Однако смысл вкладывается правильный: «Только внутренне
пережитое, только субъективное может иметь значение и важность
истины в моем внутреннем мире» («На Бога надейся», с.
327). Действительно так! Истину, убеждения, мировоззрение нельзя
одолжить. Их надо самому выработать, выстрадать своим опытом и
духовно-волевыми усилиями. Доверие к Бытию должно возникнуть из
страстных поисков смысла жизни, не допускающих лжи и фальши ни в
отношении мира, ни в отношении себя самого, из предельно
искренних ответов на «проклятые вопросы», без рисовки,
без угодничества общественному мнению, без страха перед клеветой
и обвинениями. Так писал Бл. Августин свою «Исповедь», Абеляр —
«Историю моих бедствий», Монтень — «Опыты», Паскаль — «Мысли»,
Лев Толстой — дневники, а задолго до них всех Марк Аврелий —
«Наедине с собой». Этой же трудной стезей идет и Борис
Левит-Броун. И если уж говорить о русской литературной традиции,
то в книге «На Бога надейся» она живет именно в этом
глубинно-личностном аспекте, в интонации бескомпромиссной
искренности, а не в формальном обстоятельстве эпистолярности.

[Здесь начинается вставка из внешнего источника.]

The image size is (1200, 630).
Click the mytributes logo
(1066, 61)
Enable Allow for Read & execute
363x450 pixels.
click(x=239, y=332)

Это последнее есть сущая второстепенность, прием и не более.
Как уже было отмечено, обе эссеистические
книги — «На Бога надейся» и «Рама судьбы» имеют выраженную
религиозно-философскую направленность, высвечивая в одаренности
Б. Левита-Броуна третью грань — талант мыслителя.
Объектом рефлексии в обеих книгах является судьба человека,
блеск и нищета его бытия, то есть трагическое несоответствие
между должным (Образ и Подобие Божье) и сущим (духовное
деградация, тенденции расчеловечивания). Все срезы человеческого
существования рассматриваются именно в аспекте этой глубочайшей
экзистенциальной антиномии. Разум, творчество, познавательная
деятельность, свобода, моральные долженствования, эстетическое
созерцание, культурная среда, духовная энергетика и
вероспасительные установки — все оценивается с позиций
восхождения в горний мир или нисхождения в мир дольный со всеми
его соблазнами. Такой взгляд фиксирует внимание на неизбывной
альтернативности человеческой экзистенции и позволяет автору
остро поставить проблему иерархии ценностей. Она-то и есть та
духовная ось, которая центрирует все другие проблемы обеих книг
в религиозно-философском аспекте.
* * *
Ценность есть субъективный образ чего-то
желаемого, потребного, но отсутствующего в данный момент в
объективной реальности. Осознание ценностей может принять форму
мечты, утопии, теории, но прежде всего и всегда — идеала, в
котором выражается цель и смысл человеческой жизнедеятельности.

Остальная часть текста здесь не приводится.